I’ve always enjoyed his film criticism, and particularly his desire to find a way to use film criticism to elevate both film making and film watching. He’s a passionate advocate for the joy and awe of movies, and I’ve learned so much from him that even in disagreement I feel like I’ve learned something. I long enjoyed his occasional forays into essays on other subjects, and in recent years he’s written more and more about his life, his career in newspapers, and lately even creationism and his own Catholic upbringing. And sometimes in his essays, aided by his years of experience honing his writing, he manages these moments in his writing that make me shake my head in admiration.

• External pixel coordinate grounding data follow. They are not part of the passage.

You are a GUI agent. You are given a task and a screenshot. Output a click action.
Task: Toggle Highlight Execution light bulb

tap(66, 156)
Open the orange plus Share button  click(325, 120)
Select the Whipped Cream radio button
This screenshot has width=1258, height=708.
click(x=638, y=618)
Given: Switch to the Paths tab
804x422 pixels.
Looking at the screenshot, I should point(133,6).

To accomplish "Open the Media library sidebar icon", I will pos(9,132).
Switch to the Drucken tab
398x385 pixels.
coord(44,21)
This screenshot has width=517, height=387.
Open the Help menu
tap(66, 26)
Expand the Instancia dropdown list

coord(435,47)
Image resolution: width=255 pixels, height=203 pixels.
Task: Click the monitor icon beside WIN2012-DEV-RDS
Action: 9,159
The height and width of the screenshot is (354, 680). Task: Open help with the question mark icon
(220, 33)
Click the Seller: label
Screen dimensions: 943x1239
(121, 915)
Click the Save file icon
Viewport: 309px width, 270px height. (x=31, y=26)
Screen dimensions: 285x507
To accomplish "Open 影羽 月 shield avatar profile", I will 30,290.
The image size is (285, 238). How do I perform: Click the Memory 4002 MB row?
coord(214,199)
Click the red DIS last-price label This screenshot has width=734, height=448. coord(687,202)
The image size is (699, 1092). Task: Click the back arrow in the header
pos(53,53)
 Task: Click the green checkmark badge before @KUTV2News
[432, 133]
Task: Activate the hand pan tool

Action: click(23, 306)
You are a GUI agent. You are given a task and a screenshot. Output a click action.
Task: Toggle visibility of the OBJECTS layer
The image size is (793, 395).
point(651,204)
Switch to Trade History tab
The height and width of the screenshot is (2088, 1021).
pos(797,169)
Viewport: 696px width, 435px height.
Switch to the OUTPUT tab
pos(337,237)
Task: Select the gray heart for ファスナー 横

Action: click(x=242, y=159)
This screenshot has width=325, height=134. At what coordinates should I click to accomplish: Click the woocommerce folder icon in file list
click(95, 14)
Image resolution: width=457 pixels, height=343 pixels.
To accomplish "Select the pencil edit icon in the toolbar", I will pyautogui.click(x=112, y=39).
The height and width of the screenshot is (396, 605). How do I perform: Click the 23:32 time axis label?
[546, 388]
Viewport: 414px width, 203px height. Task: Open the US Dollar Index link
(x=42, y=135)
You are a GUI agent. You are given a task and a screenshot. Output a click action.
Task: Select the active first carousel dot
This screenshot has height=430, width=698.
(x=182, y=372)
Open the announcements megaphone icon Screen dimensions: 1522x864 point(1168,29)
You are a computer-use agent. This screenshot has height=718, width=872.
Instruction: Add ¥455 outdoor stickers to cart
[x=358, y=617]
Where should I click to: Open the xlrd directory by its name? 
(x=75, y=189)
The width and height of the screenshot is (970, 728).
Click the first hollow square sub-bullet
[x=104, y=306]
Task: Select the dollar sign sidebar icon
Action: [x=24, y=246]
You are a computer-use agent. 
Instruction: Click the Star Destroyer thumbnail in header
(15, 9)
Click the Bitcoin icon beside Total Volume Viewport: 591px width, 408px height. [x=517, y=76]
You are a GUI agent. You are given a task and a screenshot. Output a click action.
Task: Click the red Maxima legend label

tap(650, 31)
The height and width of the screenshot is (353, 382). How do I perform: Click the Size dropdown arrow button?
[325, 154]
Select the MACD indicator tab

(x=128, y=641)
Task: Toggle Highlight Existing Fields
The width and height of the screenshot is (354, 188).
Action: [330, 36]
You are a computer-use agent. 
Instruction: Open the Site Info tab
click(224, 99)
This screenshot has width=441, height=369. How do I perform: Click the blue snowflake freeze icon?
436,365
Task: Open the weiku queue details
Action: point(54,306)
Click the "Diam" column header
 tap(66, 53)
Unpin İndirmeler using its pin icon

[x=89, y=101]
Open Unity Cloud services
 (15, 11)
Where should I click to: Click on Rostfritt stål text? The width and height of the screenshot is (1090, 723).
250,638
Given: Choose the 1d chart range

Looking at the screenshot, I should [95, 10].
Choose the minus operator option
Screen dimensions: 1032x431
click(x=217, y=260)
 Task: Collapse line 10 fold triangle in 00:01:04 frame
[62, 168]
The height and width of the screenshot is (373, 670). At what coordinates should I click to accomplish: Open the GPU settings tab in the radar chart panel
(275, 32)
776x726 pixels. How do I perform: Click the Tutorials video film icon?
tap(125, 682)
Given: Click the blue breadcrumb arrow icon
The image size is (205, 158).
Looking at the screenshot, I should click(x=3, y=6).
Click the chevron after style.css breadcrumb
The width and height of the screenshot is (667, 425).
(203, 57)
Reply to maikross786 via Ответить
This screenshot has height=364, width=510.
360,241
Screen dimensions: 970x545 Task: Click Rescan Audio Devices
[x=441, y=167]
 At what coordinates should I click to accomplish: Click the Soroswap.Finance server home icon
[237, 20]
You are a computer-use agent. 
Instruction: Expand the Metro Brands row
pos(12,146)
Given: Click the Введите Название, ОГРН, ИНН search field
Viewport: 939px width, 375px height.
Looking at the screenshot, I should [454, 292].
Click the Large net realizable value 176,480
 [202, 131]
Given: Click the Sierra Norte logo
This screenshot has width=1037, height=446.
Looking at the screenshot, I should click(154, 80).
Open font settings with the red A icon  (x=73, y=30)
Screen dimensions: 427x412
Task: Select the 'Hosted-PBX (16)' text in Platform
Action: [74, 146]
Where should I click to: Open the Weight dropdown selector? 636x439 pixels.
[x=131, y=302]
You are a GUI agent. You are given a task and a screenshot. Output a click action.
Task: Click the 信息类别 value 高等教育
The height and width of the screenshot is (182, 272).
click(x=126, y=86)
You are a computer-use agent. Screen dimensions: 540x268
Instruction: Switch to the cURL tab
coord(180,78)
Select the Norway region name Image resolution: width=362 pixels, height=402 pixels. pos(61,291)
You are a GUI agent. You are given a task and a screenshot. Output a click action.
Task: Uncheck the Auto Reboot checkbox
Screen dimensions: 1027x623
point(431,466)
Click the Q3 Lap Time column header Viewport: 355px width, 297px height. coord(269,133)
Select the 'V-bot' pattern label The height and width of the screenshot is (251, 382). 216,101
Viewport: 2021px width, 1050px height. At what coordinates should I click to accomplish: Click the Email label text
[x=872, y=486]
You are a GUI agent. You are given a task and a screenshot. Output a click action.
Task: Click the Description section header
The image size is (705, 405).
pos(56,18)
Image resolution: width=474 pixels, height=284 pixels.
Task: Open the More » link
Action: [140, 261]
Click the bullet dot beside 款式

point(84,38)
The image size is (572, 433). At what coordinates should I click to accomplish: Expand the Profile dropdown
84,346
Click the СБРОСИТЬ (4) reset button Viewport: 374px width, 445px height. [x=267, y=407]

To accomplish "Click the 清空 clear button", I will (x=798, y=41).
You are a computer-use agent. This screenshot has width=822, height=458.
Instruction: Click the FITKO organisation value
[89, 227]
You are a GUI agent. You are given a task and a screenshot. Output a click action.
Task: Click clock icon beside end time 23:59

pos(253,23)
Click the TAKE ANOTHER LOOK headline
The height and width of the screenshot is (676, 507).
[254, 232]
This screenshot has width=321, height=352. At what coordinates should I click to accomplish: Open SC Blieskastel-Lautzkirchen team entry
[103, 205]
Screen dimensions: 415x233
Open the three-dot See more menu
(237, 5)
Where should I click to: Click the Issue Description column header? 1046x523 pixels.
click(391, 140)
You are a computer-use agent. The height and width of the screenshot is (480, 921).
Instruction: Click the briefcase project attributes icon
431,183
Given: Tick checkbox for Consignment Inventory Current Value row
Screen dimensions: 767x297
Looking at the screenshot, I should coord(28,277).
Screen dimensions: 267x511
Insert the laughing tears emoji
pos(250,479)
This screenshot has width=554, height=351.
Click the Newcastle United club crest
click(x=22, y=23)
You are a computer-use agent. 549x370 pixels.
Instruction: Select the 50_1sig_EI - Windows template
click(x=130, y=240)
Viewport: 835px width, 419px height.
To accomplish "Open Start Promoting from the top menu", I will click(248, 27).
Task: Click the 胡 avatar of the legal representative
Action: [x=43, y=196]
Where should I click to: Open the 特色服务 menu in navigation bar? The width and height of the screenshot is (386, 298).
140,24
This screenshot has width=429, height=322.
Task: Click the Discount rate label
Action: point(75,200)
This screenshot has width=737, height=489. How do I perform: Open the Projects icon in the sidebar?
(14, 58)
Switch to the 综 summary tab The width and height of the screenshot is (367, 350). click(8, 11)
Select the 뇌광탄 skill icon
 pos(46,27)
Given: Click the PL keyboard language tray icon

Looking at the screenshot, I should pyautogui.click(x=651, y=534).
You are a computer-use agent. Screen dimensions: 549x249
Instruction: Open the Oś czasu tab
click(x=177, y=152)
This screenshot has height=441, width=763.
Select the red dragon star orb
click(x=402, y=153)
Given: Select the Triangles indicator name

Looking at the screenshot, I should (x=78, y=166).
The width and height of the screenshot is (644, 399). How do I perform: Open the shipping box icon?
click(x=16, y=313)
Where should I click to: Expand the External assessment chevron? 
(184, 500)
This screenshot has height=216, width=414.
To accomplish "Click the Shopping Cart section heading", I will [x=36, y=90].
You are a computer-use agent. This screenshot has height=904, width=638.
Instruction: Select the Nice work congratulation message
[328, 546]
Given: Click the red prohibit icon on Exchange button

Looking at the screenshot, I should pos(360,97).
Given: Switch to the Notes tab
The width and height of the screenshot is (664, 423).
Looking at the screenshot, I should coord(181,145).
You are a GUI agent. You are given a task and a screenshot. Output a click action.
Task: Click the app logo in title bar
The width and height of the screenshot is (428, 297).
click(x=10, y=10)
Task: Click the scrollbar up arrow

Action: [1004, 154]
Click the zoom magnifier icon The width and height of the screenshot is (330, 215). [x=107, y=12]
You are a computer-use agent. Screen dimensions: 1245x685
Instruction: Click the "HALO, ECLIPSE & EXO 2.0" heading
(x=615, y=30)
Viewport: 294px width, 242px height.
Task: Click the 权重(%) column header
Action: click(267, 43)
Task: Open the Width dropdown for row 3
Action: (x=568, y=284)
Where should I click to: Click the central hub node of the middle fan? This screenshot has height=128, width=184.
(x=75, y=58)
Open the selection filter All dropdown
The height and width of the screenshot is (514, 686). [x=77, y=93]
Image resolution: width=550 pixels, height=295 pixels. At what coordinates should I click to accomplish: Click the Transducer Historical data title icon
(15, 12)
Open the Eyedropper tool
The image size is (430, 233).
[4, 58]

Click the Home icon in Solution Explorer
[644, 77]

And sometimes, he just totally cracks me up. Here’s him writing about Vincent, a Chicago guy who is the subject of a documentary, but in discussing it Ebert’s able to… well, here’s a long clip:
One person in the doc speculates that Vincent has spent a lot of his life being stigmatized and isolated, and the suits are a way of breaking down barriers. I confess that the first time I saw him, I saw a man with unfocused squinting eyes and a weird suit, and leaped to conclusions. But by the time I saw this documentary, things had changed in my life. Anyone seeing me walk down the street would notice an unsteady gait, a bandage around my neck, and my mouth sometimes gaping open. If they didn’t know me, they might assume I was the Village Idiot. You can easily imagine Vincent becoming an isolated agoraphobe, locked onto a computer screen. But he spends hours every day in the fresh air and sunshine, picking up that tan and getting lots of exercise.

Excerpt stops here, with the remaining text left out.